Aksi damai tersebut digelar pada Sabtu (31/1/2026) lalu, di ruas jalan Pa’ Kebuan–Long Umung, yang merupakan satu-satunya akses utama perekonomian dan pendidikan masyarakat Krayan Timur. Video aksi tersebut viral di media sosial, memperlihatkan warga wilayah perbatasan menyampaikan aspirasi secara tertib dan penuh harap.
Kondisi jalan tanah yang dipenuhi kubangan lumpur dan menjadi sangat licin saat hujan telah lama menjadi bagian dari keseharian masyarakat. Selain menghambat aktivitas ekonomi, kondisi tersebut juga menjadi beban berat bagi anak-anak yang harus berjuang menuju sekolah setiap hari.
Tokoh masyarakat Krayan Timur, Jumanli Yohanes, dalam surat terbukanya kepada Presiden RI Prabowo Subianto, menyampaikan bahwa sebagai wilayah yang berbatasan langsung dengan Sabah, Malaysia, masyarakat Krayan Timur menghadapi tantangan besar akibat buruknya infrastruktur jalan.
Menanggapi aksi tersebut, Ketua Komisi III DPRD Kabupaten Nunukan, Ryan Antoni, menyatakan dukungan penuh terhadap langkah warga dan pelajar Krayan Timur. Ia menilai aksi tersebut sebagai ungkapan kegelisahan yang jujur dan lahir dari pengalaman hidup masyarakat sehari-hari.
“Ini bukan sekadar protes, tetapi ungkapan kekecewaan dan kecemburuan karena melihat daerah lain yang pembangunannya jauh lebih baik. Mereka hanya ingin diperlakukan sama sebagai warga negara,” ujar Ryan.
Ryan yang juga berasal dari wilayah Krayan Timur mengaku sangat memahami kondisi yang dihadapi masyarakat. Menurutnya, kondisi jalan di Krayan tidak bisa disamakan dengan jalan di wilayah perkotaan seperti Nunukan atau Sebatik.
“Struktur tanahnya lempung pasiran. Kalau hujan, jalannya seperti lintasan off-road. Yang paling membuat kita prihatin adalah anak-anak sekolah,” katanya, Senin (02/2/2026).
Ia menggambarkan, para pelajar kerap harus membawa pakaian ganti karena seragam mereka kotor saat tiba di sekolah. Bahkan, tidak jarang mereka terlambat karena harus berjuang melewati medan jalan yang berat dan berisiko.

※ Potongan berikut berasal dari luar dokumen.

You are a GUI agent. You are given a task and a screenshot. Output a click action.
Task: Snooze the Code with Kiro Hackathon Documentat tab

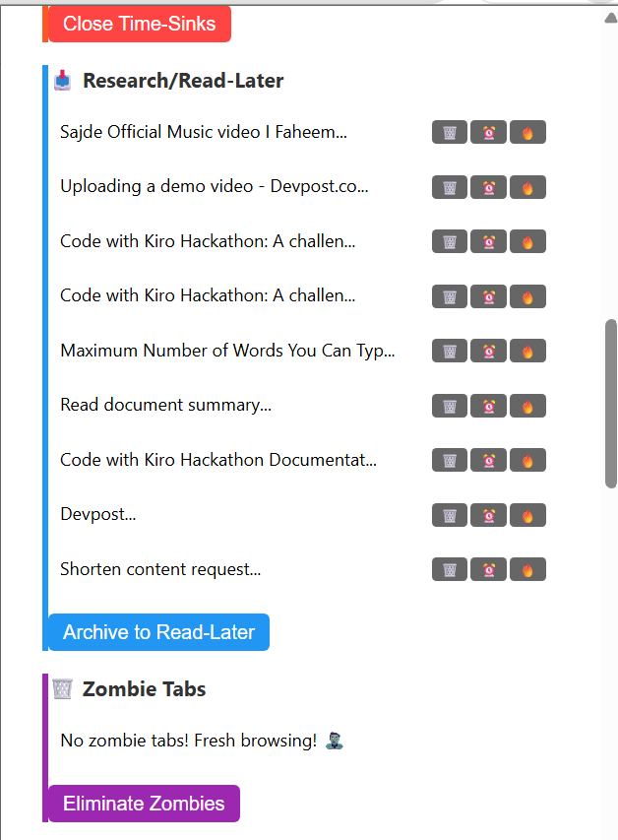click(488, 460)
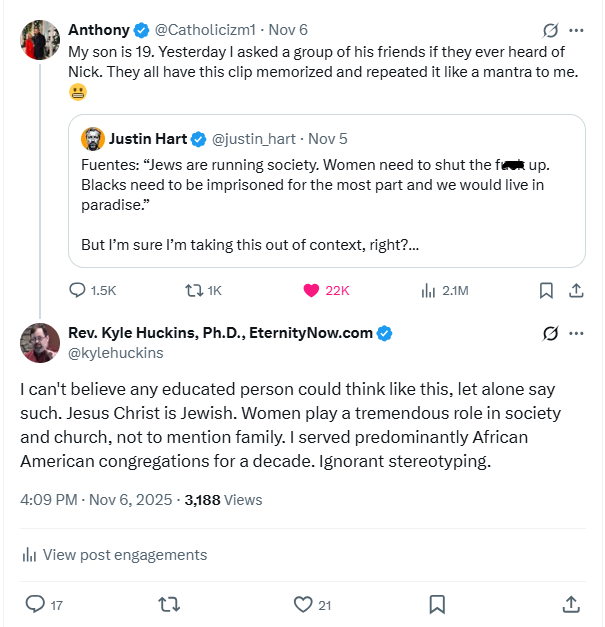This screenshot has width=605, height=627.
Task: Unlike Anthony's post using the pink heart
Action: click(310, 290)
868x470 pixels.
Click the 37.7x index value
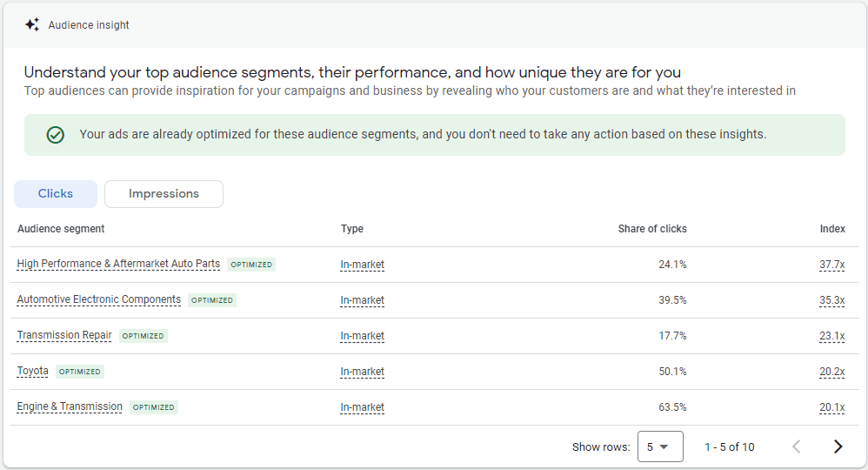coord(832,265)
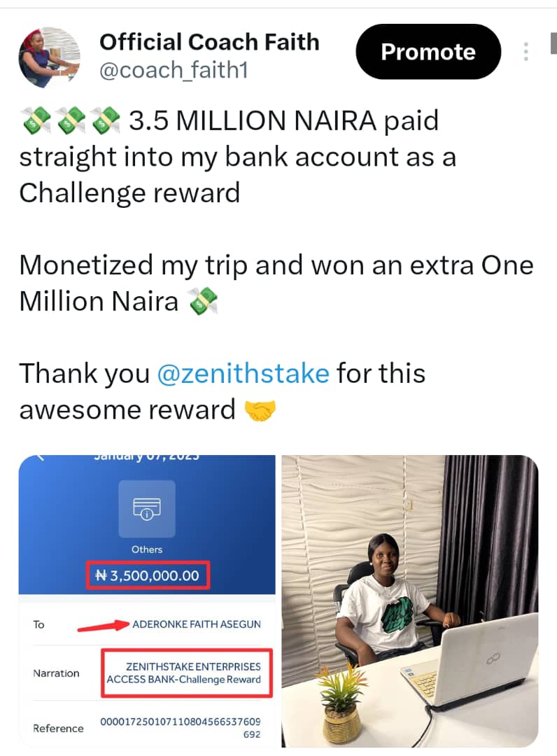Viewport: 557px width, 756px height.
Task: Click the Challenge reward tweet text line
Action: tap(129, 193)
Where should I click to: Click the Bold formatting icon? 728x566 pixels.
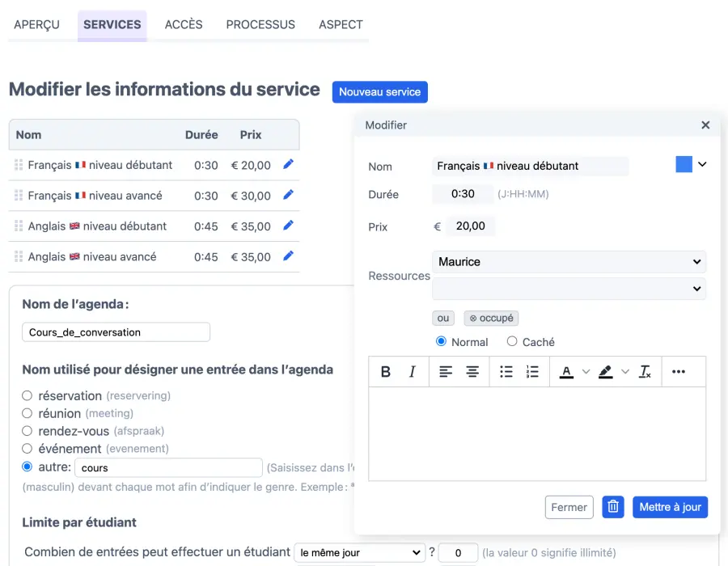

“Banyak waktu mereka habis di jalan. Ini kerugian besar bagi masa depan anak-anak kita,” tambahnya.
Ryan menegaskan bahwa meski kewenangan DPRD Kabupaten memiliki keterbatasan, pihaknya tetap berkomitmen memperjuangkan aspirasi masyarakat Krayan, termasuk dengan menyampaikan langsung persoalan tersebut kepada kementerian terkait di Jakarta.
“Ini bentuk kepedulian kami terhadap masyarakat di dataran tinggi Krayan. Aksi kemarin adalah aksi damai, dan sudah sepantasnya mendapat perhatian serta ditindaklanjuti,” pungkasnya.